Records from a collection
┄┄┄┄┄┄┄┄┄┄┄┄┄┄┄┄┄┄┄┄

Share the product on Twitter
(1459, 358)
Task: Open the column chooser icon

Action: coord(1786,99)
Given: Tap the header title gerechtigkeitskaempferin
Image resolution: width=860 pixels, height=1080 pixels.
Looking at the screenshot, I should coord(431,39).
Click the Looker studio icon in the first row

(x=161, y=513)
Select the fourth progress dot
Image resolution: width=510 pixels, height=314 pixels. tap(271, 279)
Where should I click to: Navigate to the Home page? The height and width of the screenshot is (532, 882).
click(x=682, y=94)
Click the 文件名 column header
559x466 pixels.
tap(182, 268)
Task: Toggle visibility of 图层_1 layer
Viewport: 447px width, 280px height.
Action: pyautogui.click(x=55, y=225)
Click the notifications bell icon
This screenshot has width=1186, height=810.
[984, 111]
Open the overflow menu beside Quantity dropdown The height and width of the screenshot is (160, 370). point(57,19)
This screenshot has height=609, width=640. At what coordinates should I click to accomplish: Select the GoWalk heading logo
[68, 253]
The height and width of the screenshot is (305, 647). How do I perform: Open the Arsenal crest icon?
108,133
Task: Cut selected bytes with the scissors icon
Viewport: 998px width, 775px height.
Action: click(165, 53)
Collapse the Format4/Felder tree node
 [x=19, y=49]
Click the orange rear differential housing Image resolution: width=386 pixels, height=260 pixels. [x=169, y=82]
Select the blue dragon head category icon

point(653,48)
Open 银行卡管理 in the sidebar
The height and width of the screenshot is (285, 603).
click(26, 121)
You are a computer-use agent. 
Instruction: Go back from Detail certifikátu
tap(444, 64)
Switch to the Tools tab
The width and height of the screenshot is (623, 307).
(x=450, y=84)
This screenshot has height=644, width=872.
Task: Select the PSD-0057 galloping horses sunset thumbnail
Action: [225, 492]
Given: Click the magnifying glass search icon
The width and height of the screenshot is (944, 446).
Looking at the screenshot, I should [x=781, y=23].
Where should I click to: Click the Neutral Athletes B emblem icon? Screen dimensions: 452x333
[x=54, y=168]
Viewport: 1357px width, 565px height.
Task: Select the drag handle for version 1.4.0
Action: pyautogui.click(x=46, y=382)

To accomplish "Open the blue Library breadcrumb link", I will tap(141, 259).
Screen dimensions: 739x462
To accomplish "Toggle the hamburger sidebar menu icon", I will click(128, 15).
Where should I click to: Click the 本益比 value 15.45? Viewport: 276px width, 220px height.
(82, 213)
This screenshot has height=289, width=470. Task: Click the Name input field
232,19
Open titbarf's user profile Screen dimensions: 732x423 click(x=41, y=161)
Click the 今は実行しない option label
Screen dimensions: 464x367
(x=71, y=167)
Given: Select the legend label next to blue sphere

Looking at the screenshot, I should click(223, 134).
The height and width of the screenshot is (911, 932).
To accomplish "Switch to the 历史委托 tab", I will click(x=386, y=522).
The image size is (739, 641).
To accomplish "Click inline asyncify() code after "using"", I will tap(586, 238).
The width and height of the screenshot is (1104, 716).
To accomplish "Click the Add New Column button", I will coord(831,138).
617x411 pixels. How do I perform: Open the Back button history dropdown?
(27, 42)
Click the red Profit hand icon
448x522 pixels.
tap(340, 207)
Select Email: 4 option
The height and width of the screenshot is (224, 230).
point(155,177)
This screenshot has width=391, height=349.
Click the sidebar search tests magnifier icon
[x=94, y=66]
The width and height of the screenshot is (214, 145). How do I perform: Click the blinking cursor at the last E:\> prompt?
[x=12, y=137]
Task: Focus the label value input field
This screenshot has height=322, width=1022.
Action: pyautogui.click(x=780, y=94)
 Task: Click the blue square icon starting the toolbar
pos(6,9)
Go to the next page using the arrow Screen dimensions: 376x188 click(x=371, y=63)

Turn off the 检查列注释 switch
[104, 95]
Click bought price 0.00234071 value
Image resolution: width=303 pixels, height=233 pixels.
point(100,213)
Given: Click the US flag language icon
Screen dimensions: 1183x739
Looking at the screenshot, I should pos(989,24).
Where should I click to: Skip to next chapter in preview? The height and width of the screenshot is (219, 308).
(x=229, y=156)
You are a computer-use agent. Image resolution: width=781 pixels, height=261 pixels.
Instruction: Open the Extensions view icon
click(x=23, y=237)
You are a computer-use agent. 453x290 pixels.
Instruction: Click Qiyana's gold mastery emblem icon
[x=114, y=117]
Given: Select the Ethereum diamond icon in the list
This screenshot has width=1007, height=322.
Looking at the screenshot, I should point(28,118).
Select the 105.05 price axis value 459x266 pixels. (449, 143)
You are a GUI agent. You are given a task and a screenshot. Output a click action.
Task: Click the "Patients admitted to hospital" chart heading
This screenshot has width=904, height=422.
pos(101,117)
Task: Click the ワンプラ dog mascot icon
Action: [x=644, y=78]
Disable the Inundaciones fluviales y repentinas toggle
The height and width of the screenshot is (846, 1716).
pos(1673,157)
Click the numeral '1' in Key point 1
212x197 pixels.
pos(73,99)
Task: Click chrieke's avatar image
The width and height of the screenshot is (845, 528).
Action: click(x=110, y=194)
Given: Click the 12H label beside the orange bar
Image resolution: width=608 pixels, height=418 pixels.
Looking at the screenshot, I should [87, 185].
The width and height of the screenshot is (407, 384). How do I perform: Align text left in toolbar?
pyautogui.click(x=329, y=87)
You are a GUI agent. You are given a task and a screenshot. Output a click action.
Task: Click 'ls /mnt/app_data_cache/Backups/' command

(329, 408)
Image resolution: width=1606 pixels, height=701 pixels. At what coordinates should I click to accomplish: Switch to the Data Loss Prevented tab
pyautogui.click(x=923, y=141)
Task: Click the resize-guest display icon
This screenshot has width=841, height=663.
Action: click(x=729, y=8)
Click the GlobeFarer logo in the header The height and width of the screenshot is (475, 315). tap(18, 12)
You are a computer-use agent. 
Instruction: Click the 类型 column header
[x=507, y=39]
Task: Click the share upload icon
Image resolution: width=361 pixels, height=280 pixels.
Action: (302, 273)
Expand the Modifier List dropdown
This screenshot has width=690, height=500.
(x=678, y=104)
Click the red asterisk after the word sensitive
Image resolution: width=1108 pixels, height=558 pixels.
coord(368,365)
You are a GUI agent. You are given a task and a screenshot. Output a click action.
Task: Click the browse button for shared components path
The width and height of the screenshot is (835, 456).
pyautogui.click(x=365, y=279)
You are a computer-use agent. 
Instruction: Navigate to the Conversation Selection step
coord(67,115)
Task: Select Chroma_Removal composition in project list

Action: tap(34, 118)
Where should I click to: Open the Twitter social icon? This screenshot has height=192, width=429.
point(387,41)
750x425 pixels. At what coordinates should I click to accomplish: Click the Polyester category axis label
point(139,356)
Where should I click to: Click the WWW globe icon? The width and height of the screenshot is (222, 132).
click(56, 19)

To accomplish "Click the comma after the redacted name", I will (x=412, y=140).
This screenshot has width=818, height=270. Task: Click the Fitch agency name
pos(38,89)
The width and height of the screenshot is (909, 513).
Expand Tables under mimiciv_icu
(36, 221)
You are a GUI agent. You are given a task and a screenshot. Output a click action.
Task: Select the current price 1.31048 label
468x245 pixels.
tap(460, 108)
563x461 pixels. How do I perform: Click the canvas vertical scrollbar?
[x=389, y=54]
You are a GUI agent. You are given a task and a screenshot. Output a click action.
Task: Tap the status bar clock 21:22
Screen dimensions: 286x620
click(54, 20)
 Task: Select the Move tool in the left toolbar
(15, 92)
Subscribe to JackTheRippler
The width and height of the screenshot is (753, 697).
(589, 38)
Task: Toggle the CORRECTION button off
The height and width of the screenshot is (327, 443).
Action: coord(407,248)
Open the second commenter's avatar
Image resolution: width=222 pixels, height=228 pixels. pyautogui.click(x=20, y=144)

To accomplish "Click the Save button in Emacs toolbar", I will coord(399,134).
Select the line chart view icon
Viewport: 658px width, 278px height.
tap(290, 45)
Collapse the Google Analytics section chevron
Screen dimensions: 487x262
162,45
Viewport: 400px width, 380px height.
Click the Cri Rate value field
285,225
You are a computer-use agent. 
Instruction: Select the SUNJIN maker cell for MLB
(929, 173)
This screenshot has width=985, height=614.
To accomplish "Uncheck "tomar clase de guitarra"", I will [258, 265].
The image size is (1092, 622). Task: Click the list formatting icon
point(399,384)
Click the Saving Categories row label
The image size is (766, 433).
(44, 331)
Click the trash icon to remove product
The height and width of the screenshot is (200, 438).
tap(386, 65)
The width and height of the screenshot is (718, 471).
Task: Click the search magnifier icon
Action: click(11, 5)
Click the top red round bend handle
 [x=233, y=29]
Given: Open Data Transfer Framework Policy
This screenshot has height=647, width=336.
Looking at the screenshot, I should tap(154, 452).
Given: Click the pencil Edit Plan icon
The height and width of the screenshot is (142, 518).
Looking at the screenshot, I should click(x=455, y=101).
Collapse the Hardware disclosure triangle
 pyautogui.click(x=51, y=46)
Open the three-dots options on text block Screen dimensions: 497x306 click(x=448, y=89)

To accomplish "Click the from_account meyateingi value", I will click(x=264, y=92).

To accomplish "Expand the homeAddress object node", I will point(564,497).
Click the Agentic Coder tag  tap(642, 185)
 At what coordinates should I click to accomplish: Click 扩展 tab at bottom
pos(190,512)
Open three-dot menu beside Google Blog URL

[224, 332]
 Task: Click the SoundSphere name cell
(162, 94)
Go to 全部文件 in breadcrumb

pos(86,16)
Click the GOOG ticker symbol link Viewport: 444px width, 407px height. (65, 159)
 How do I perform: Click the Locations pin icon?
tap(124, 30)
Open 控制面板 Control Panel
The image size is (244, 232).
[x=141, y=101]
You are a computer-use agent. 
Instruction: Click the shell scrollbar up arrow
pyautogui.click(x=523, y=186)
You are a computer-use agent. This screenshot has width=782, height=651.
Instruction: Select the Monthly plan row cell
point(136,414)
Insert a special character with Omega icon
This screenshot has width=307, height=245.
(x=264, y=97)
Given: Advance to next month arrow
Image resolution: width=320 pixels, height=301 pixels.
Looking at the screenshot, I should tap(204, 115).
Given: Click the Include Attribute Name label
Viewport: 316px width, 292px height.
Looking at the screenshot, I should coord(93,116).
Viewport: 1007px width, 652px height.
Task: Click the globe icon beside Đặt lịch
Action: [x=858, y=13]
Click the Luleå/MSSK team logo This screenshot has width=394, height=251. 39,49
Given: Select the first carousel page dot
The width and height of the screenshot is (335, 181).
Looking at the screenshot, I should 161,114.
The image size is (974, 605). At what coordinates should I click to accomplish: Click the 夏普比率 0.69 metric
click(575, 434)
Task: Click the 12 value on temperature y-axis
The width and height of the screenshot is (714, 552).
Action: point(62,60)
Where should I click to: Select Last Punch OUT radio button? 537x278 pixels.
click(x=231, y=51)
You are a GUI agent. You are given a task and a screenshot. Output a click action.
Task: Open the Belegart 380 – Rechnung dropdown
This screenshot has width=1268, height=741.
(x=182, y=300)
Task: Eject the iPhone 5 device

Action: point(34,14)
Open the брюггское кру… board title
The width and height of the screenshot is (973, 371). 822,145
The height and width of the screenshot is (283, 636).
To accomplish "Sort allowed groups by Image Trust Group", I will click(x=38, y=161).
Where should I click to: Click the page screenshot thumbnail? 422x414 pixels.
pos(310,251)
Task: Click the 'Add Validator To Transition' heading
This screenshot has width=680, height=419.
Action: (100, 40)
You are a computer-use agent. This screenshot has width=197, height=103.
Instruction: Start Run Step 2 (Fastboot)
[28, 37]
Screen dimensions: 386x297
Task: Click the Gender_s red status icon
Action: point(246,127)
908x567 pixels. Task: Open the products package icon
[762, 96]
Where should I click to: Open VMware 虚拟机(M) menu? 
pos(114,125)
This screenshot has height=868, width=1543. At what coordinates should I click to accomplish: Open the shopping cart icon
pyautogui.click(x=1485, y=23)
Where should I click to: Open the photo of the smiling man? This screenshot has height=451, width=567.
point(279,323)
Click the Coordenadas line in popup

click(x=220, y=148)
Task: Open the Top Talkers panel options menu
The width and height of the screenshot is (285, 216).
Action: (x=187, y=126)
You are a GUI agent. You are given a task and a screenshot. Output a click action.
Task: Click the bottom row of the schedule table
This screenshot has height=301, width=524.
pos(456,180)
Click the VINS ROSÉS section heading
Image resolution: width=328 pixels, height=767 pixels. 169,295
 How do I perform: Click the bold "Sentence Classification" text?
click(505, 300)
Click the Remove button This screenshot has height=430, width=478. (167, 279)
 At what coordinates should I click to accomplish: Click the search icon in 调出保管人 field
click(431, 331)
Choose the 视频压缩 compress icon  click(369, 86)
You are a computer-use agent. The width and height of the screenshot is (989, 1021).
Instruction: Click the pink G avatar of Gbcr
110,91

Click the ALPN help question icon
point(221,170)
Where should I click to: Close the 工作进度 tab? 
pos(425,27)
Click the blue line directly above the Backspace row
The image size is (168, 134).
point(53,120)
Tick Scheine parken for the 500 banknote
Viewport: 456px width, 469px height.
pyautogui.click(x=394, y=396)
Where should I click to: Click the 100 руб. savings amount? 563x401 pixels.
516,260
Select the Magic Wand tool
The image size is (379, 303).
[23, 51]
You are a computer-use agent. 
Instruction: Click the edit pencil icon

┄┄┄┄┄┄┄┄┄┄┄┄┄┄┄┄┄┄┄┄

*WORK INSTRUCTION*: Check each line above for the string "pencil" and copy those that have it.

*EXERCISE RESULT*:
Given: Click the pencil Edit Plan icon
Instruction: Click the edit pencil icon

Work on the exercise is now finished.